Kevin Kreider, a Los Angeles-based Instagrammer who’s known for his following around fitness-related topics, told Motherboard that extortionists first targeted him when someone named Lana reached out with a fake business opportunity. Posing as a press relations staffer from fashion company French Connection, Lana offered a sponsorship deal and sent over a link shortened with Bit.ly to the company’s own Instagram account. After being clicked by Kreider, the link redirected him to a fake login page designed to steal his Instagram credentials.
“I was at the gym going through my emails and thought it was an opportunity with a brand I respected and thought I could put on my Instagram, and when I saw that my Instagram [@kevin.kreider] disappeared from my app, my heart dropped to my stomach,” Kreider said to Motherboard.
Shortly thereafter, those responsible for hijacking Kredier’s account contacted him and demanded a ransom payment. The Instagram influencer ultimately paid $110. Even so, the criminals deleted his account, as it became unsearchable.

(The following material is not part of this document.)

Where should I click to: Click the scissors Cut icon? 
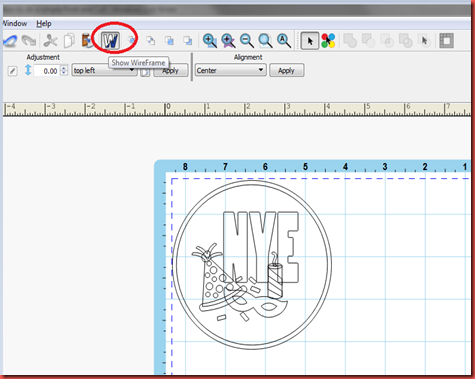[51, 41]
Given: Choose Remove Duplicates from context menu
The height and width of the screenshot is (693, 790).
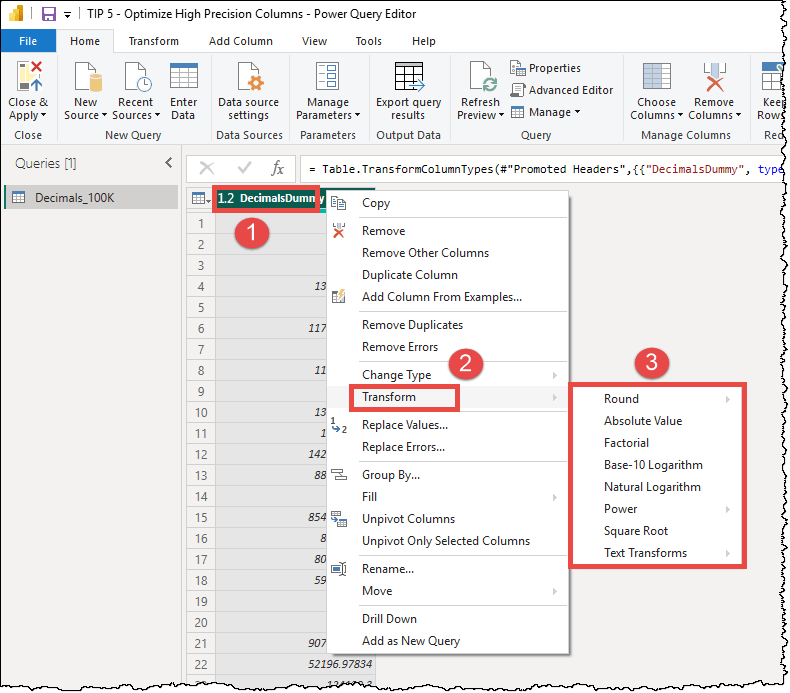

He said he eventually retrieved his account, though it’s not clear how at the time of this writing.
Kreider is just one influencer on Instagram whom criminals have recently targeted with account takeover and extortion attacks. As reported by Motherboard, something similar happened to Lindsey Simon. She used the services of a computer-savvy friend to delay the ransom payment process and eventually recover her password. And then there’s Anna Wood, an influencer with over 50,000 followers who regained access to her hijacked Instagram account only after her followers posted her story on the platform.
Cassie Gallegos, a lifestyle-based Instagram influencer, wrote about how she reacted to a success account takeover attack in a blog post:
I had an emotional breakdown. I had worked so hard to become an influencer, to make the life I wanted to be living, I had partnerships with Hotels.com, PierHouse Key West , Dick’s Sporting Goods, Living Proof lined up to name a few. GONE. ALL OF MY WORK WAS GONE.
Gallegos paid a ransom, but as in Kredier’s case, the criminals deleted her account.
In August, the social media platform published a blog post with tips on how users can protect access to their accounts. It recommended that users employ a strong password and implement two-factor authentication, among other best security practices.